To do: Exclude the pictures and reproduce exactly the lines that run from the one holding "You are a computer-use" to the end of the entries below.
BEGIN Exercise material
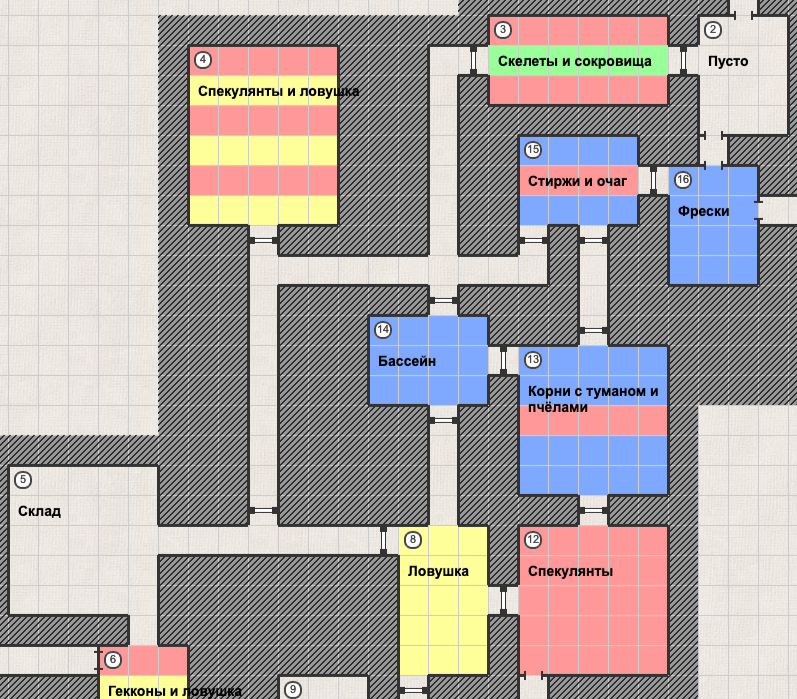Select the circled 5 marker
This screenshot has height=699, width=797.
[x=23, y=480]
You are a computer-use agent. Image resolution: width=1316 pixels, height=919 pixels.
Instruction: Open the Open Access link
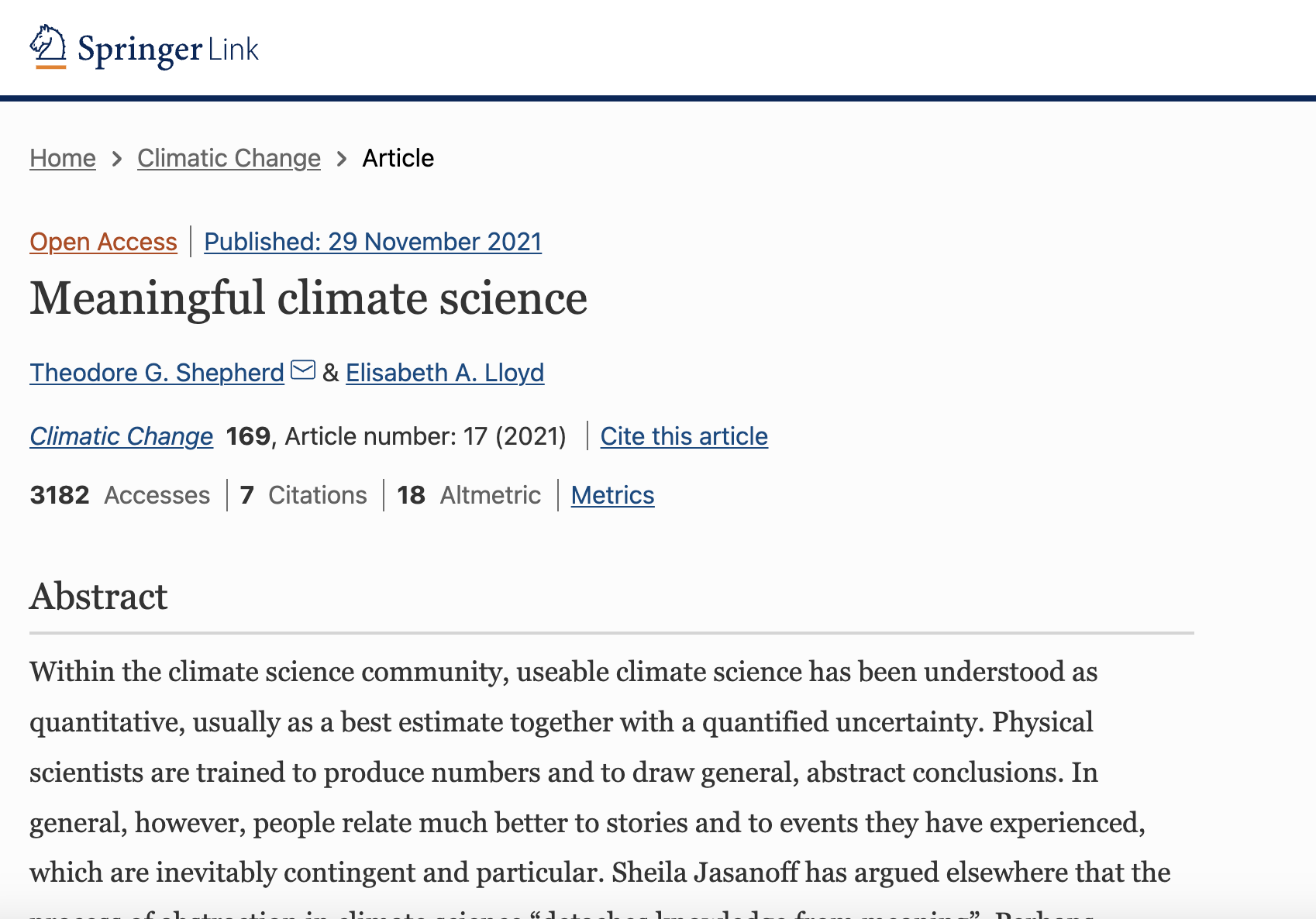[x=102, y=242]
END Exercise material
Written response:
You are a computer-use agent. Image resolution: width=1316 pixels, height=919 pixels.
Instruction: Open the Open Access link
[x=102, y=242]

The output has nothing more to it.